O Bolsa Família atravessa uma fase inédita. Dados recentes do portal GOV revelam que milhares de famílias estão deixando de receber o benefício, não por irregularidades ou cortes administrativos, mas porque sua renda aumentou acima do limite permitido. Esse movimento reflete uma mudança no perfil social de parte dos beneficiários e reforça a importância da formalização no mercado de trabalho.
Aumento da renda explica desligamentos
Segundo registros oficiais, o principal motivo para a exclusão do programa em 2025 foi o crescimento da renda familiar. Em Joinville (SC), por exemplo, milhares de famílias perderam o benefício apenas entre julho e agosto após ultrapassarem o teto de renda estabelecido.
Em todo o país, cerca de 1,6 milhão de cadastros foram desligados do Bolsa Família neste ano por esse motivo. O dado é interpretado como sinal de melhora econômica, já que muitos beneficiários conseguiram empregos formais ou ampliaram suas fontes de renda.

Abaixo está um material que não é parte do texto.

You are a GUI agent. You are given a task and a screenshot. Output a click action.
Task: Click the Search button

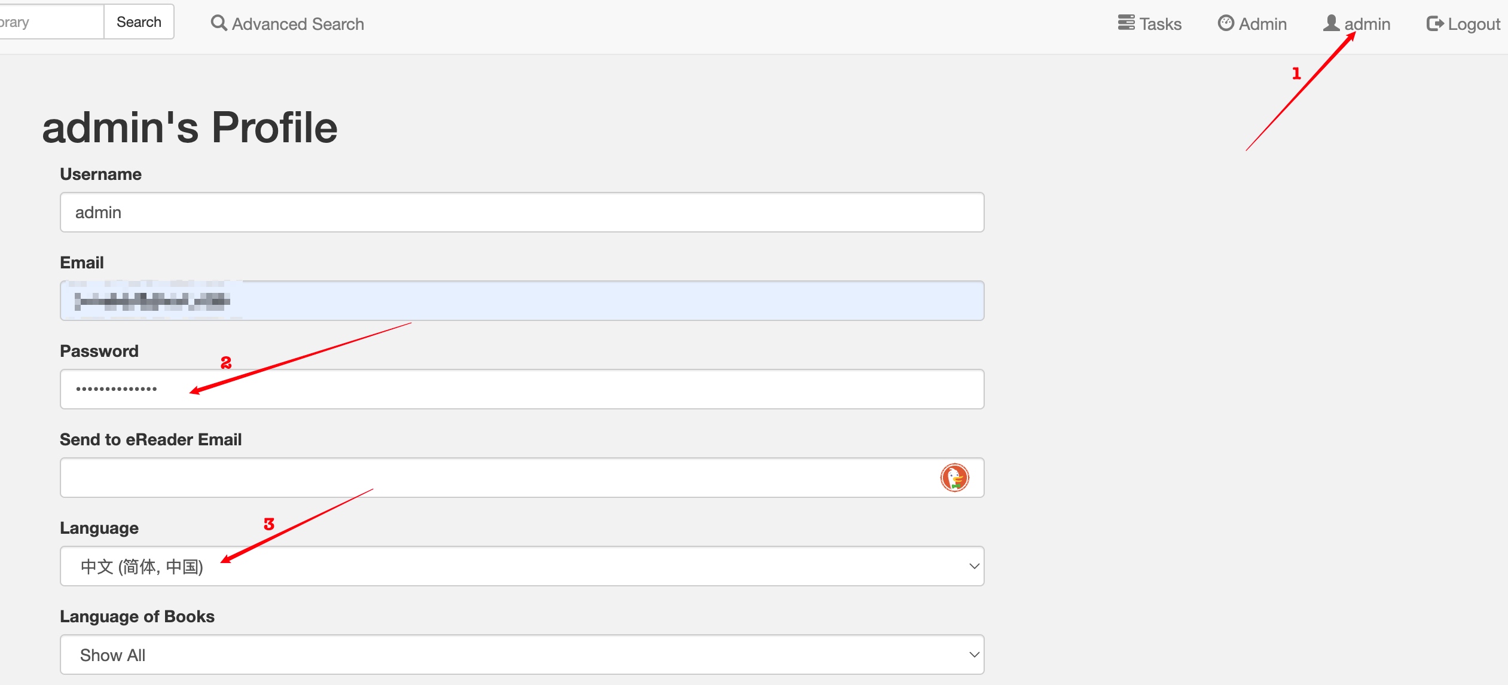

Regra de Proteção assegura estabilidade
Apesar da saída de parte das famílias, o programa segue atuando como rede de proteção social. Para evitar perdas bruscas no orçamento, existe a chamada Regra de Proteção, que garante a permanência parcial no Bolsa Família mesmo quando a renda per capita ultrapassa o limite de R$ 218.
Nesse caso, a família pode continuar recebendo 50% do valor do benefício por até 12 meses, quando incluída a partir de junho de 2025. Já os núcleos que estavam sob essa regra antes dessa data seguem amparados pelo prazo antigo, de até 24 meses.
Retorno garantido ao programa
Outro ponto importante é o Retorno Garantido, mecanismo que possibilita a volta das famílias ao Bolsa Família caso voltem a se enquadrar nos critérios de renda. Essa prioridade de reingresso vale por até 36 meses após o desligamento.
Para isso, é essencial que os dados do Cadastro Único estejam atualizados. Assim, o benefício integral pode ser restabelecido, caso a renda volte a ficar dentro do limite.
O Bolsa Família continua sendo um dos principais instrumentos de combate à pobreza, contribuindo para a redução da fome, o acesso à saúde, a permanência escolar e a inclusão social.